China’s Baby Hatches- Providing for China’s Unwanted?

22 Feb

Baby abandonment is something which is heavily prevalent in China, despite the fact that it is illegal within the country (BBC, 2014). Since 2011 over 25 baby hatches have been set up by the Chinese government in 10 different provinces across the country, with more now being built within a further 18 provinces (AFP, 2014). The idea is that they will provide somewhere safe for babies to be left who would otherwise be abandoned in locations where they may be harmed. The ‘havens’ normally have an incubator, a delayed alarm system, air conditioning and a baby bed; with babies being ‘collected’ by officials approximately 5-10 minutes after they have been left there(Zhou, 2014).

 

Those babies abandoned tend to be those with disabilities such as cerebral palsy or down syndrome, mainly due to the extensive medical fees that they bring with them (AFP, 2014), with many of the babies being left with notes and cash from the parents saying that they had no choice as they would not be able to afford the expensive medical treatments that they would need to have a good quality of life or in some cases even to survive (Zhou, 2014). The key aim is not to change the level of abandonment of babies but instead to change the results after they are abandoned, with the hatches focusing on rescuing the babies after the law has already been broken (AFP, 2014).

..........

• **Task**
Reproduce the full text on China's baby hatches word for word.

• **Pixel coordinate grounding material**
..........

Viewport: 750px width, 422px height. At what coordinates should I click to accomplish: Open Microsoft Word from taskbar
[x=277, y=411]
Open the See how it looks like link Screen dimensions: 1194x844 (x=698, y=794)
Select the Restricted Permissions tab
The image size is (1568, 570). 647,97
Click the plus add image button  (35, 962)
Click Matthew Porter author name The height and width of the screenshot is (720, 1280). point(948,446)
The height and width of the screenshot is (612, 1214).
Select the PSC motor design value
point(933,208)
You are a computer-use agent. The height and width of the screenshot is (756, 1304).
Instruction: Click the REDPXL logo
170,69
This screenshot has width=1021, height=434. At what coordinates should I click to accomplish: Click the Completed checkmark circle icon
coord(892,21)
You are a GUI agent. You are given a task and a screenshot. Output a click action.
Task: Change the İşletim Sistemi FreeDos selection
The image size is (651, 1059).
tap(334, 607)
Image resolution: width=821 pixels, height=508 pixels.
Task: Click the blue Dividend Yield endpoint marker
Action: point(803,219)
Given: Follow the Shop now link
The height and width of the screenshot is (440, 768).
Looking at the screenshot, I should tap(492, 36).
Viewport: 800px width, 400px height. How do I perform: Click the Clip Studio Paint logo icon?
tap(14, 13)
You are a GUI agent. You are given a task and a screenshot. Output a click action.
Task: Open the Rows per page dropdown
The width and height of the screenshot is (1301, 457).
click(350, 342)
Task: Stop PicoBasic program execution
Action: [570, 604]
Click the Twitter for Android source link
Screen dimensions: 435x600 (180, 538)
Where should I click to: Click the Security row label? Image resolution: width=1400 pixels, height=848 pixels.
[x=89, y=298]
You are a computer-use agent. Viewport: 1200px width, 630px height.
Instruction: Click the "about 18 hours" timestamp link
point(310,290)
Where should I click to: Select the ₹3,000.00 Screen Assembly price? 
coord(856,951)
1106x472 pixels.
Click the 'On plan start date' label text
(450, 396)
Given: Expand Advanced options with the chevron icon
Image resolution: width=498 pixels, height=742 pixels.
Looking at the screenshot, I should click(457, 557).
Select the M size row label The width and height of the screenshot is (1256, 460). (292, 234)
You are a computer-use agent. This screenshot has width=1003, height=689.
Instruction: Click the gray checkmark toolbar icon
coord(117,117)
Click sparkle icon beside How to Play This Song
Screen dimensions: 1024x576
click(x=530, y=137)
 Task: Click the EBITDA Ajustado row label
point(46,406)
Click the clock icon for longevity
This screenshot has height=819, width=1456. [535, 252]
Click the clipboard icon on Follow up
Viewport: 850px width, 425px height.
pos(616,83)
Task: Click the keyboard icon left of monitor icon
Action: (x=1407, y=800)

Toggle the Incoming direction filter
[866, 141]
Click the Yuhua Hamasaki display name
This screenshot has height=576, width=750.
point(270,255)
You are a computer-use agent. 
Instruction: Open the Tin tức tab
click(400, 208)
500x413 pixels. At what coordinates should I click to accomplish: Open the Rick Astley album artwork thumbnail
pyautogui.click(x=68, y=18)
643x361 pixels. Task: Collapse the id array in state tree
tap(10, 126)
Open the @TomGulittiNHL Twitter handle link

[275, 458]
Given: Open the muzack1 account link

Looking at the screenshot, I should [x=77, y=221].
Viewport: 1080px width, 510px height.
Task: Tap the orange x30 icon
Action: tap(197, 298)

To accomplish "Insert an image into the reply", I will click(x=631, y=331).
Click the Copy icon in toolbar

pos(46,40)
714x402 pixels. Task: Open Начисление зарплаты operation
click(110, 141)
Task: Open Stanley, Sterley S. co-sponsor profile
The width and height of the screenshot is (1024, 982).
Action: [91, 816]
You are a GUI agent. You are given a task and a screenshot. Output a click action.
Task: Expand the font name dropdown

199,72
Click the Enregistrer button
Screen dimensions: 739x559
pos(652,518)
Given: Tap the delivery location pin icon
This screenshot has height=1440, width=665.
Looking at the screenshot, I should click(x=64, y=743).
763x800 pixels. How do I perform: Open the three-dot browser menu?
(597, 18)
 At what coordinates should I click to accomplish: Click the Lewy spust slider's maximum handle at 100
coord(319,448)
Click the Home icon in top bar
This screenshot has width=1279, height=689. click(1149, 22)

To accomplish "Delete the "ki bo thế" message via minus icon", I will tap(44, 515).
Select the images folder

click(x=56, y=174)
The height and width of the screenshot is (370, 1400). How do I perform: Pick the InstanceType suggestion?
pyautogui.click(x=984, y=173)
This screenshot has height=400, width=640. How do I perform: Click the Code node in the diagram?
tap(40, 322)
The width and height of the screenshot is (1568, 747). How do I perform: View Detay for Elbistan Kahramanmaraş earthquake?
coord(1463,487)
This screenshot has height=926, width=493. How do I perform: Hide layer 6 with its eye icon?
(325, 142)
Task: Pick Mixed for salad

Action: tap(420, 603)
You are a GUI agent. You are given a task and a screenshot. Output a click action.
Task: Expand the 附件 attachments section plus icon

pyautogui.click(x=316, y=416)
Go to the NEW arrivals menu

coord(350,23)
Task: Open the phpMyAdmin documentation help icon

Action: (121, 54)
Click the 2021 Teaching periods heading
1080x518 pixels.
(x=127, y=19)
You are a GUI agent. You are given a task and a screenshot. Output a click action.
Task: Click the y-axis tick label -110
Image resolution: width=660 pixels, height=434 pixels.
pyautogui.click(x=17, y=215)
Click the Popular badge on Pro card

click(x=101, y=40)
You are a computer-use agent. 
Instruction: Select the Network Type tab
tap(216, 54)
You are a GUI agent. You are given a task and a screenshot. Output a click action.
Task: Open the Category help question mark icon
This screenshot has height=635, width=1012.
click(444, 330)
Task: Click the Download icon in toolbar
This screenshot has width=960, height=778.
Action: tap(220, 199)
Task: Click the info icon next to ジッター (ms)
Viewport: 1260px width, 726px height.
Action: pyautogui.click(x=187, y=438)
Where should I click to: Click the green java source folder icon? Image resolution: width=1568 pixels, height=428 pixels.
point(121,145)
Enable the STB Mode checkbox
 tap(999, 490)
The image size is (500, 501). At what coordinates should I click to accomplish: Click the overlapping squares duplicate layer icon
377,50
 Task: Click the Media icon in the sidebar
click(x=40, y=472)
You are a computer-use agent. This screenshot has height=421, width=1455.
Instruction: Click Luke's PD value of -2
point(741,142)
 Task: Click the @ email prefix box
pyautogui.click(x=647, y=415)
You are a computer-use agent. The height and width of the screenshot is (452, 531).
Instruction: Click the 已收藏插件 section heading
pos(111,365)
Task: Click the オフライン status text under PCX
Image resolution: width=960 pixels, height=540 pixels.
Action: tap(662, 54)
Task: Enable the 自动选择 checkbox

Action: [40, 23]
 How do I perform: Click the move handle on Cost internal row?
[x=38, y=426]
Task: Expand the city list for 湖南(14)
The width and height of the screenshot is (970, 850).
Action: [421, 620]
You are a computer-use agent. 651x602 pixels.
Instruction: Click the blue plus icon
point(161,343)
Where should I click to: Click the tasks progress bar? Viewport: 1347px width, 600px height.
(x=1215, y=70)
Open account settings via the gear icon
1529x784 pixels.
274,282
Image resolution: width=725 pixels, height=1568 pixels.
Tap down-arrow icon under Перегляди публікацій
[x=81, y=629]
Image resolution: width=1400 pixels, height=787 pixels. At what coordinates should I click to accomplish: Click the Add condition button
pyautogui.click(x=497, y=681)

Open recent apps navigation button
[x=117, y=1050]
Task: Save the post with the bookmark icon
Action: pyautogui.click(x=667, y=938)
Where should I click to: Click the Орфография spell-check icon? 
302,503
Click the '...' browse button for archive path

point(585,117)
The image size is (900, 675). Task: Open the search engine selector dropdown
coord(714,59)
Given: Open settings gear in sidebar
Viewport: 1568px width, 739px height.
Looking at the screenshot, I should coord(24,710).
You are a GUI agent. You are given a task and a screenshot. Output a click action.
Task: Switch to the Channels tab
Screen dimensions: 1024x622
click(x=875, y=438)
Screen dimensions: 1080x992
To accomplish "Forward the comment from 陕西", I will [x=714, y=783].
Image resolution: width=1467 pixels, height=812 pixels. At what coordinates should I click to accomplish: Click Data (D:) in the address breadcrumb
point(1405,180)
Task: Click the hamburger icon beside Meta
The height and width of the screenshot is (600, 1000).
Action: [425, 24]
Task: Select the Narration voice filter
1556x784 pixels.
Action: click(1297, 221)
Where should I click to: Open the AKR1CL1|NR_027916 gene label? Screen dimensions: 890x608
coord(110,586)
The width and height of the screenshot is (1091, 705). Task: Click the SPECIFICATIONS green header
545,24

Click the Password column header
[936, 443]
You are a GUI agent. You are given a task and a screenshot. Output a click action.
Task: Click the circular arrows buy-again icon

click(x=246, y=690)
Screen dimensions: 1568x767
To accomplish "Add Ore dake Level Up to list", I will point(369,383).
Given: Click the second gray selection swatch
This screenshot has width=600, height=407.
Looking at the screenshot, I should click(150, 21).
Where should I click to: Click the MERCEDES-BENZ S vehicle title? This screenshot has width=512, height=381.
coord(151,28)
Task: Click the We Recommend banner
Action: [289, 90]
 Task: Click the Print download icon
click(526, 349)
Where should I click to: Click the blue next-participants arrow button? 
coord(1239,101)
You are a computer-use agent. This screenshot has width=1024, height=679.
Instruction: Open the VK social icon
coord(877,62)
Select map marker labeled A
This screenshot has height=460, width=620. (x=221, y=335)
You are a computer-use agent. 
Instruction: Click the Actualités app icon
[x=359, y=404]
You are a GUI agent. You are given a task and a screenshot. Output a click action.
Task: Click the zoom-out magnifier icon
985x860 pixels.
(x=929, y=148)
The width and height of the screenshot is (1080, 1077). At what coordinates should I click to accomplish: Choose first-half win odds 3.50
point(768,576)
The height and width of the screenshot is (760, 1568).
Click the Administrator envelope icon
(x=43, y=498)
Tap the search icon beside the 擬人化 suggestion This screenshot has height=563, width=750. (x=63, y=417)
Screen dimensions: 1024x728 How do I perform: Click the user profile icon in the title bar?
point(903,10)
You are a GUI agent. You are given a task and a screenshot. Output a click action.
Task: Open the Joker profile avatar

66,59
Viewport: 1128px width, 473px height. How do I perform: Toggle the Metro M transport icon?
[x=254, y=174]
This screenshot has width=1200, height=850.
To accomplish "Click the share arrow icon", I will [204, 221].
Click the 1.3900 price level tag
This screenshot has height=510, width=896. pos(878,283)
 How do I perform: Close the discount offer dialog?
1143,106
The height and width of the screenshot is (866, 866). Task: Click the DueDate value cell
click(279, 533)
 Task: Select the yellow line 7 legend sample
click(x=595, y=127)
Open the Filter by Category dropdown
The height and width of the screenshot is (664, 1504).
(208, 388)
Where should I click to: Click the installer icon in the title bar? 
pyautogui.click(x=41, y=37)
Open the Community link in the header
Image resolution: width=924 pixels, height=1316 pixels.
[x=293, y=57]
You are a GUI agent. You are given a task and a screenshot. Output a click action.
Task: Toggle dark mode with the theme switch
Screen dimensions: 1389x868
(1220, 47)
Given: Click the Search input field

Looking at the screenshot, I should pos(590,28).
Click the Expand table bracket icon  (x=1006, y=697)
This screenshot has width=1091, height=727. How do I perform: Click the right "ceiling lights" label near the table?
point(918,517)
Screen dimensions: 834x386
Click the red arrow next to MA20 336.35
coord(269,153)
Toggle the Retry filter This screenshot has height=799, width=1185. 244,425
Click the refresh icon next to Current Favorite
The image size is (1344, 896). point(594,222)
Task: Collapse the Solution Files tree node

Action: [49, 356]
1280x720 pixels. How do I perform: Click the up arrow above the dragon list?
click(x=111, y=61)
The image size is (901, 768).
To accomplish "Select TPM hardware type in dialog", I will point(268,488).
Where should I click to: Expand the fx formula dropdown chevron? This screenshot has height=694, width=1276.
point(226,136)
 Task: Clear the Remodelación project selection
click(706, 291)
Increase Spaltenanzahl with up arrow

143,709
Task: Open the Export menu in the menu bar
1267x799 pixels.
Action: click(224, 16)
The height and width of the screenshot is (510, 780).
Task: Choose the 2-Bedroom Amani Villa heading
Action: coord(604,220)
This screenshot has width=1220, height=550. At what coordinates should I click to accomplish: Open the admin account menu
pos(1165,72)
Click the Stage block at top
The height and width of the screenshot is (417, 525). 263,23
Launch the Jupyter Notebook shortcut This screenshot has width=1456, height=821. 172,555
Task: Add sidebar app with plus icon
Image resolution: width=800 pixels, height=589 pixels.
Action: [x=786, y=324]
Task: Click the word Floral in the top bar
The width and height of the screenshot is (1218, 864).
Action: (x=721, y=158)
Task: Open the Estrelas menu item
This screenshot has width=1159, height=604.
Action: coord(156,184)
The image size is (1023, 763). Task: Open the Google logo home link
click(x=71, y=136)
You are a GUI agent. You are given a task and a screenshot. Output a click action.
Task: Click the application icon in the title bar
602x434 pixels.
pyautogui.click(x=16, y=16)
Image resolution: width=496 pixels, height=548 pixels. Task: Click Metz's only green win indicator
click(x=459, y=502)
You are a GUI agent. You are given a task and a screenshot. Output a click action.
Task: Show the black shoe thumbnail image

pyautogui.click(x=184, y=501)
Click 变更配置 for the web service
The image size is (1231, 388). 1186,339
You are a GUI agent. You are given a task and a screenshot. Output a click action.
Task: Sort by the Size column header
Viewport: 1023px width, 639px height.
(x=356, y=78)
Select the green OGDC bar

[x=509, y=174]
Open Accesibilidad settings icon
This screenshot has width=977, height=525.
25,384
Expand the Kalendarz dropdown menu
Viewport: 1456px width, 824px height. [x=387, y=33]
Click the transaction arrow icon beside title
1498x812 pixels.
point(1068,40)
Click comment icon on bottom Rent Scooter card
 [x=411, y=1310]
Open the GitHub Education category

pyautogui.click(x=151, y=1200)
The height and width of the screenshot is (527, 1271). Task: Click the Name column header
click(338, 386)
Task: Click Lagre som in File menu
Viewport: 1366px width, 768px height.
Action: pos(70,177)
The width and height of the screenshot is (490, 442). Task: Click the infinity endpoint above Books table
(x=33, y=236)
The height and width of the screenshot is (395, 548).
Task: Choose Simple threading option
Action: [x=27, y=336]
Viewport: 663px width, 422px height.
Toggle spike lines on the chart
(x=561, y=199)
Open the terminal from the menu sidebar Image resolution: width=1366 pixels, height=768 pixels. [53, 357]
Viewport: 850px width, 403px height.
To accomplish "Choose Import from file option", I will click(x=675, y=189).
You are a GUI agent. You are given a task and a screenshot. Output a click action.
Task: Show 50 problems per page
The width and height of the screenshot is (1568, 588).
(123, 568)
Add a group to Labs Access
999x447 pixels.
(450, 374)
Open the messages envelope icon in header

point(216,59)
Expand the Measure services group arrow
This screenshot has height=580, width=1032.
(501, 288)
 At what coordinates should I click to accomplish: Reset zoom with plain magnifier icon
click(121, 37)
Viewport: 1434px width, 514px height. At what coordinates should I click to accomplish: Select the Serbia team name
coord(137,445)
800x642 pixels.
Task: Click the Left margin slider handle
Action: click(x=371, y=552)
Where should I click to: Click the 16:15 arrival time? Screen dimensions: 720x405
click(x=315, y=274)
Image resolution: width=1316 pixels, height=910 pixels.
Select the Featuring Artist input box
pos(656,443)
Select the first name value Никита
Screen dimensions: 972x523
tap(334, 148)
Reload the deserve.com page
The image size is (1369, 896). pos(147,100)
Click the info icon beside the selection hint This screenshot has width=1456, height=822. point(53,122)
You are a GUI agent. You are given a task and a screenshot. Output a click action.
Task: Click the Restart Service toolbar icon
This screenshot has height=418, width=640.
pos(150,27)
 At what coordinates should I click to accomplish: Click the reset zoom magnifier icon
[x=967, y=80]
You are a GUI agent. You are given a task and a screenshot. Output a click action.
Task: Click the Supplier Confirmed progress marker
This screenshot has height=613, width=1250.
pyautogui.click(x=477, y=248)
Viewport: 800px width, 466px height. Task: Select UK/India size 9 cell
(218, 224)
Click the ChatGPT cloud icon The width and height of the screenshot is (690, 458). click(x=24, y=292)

..........

• **Result for this exercise**
China’s Baby Hatches- Providing for China’s Unwanted?

22 Feb

Baby abandonment is something which is heavily prevalent in China, despite the fact that it is illegal within the country (BBC, 2014). Since 2011 over 25 baby hatches have been set up by the Chinese government in 10 different provinces across the country, with more now being built within a further 18 provinces (AFP, 2014). The idea is that they will provide somewhere safe for babies to be left who would otherwise be abandoned in locations where they may be harmed. The ‘havens’ normally have an incubator, a delayed alarm system, air conditioning and a baby bed; with babies being ‘collected’ by officials approximately 5-10 minutes after they have been left there(Zhou, 2014).

 

Those babies abandoned tend to be those with disabilities such as cerebral palsy or down syndrome, mainly due to the extensive medical fees that they bring with them (AFP, 2014), with many of the babies being left with notes and cash from the parents saying that they had no choice as they would not be able to afford the expensive medical treatments that they would need to have a good quality of life or in some cases even to survive (Zhou, 2014). The key aim is not to change the level of abandonment of babies but instead to change the results after they are abandoned, with the hatches focusing on rescuing the babies after the law has already been broken (AFP, 2014).